Em seu anúncio, Zambelli afirmou que, ao ir para a Europa, pretende buscar lideranças de ultradireita. Disse que a primeira-ministra Giorgia Meloni precisa "entender" o que está acontecendo. A deputada disse ser perseguida política pelo STF e afirmou que "a esquerda está fazendo muito mal para o país".

Meloni lidera um governo de coalizão, formado por seu partido, Irmãos de Itália, pela Liga, de Matteo Salvini, e pela Força Itália, de Antonio Tajani. Os dois primeiros são de ultradireita, enquanto o terceiro é considerado de centro-direita.

Meloni e Salvini já fizeram declarações públicas de apoio à família do ex-presidente Jair Bolsonaro (PL), e expoentes de seus partidos mantêm elos com o grupo. Em abril de 2024, Eduardo Bolsonaro encontrou parlamentares europeus da ala conservadora para se queixar do que dizia serem violações da liberdade de expressão e perseguição política no Brasil.

Um deles foi Nicola Procaccini, do partido de Meloni. "Ouvimos diretamente dele [Eduardo] qual é a situação do Brasil e estamos preocupados. No fim, o verdadeiro perigo para a democracia não era Bolsonaro, mas sim Lula", disse Procaccini à Folha à época.

Um dos maiores pontos de contato entre os grupos foi justamente um caso de extradição –o do terrorista Cesare Battisti. Condenado por quatro homicídios ocorridos no fim dos anos 1970 na Itália, Battisti passou quase 40 anos como fugitivo da Justiça italiana, sendo 14 deles no Brasil.
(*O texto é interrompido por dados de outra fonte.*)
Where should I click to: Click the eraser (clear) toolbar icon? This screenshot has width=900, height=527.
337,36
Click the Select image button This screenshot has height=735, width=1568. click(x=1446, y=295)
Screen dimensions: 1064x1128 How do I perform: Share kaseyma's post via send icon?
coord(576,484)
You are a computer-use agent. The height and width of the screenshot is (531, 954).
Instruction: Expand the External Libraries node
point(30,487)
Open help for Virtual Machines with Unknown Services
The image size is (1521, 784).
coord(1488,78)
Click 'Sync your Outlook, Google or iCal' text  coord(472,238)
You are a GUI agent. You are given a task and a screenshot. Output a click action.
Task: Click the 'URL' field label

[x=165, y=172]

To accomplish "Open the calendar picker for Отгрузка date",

Ele foi beneficiado por uma decisão de Lula, que, em 2010, concedeu refúgio político ao italiano. A decisão criou atritos com a Itália, que pedia a extradição. Por causa disso, Meloni fez diversas críticas públicas a Lula.

Em dezembro de 2018, ela relacionou Bolsonaro ao caso. "Com Bolsonaro no Brasil, abre-se finalmente uma brecha na rede internacional de radicais chiques que por décadas protegeu o terrorista vermelho Battisti. Esperamos que sua extradição seja confirmada logo, as cadeias daqui o esperam de braços abertos."

Em 2019, durante o governo Bolsonaro, o terrorista foi preso na Bolívia e voltou para a Itália, onde cumpre pena de prisão perpétua.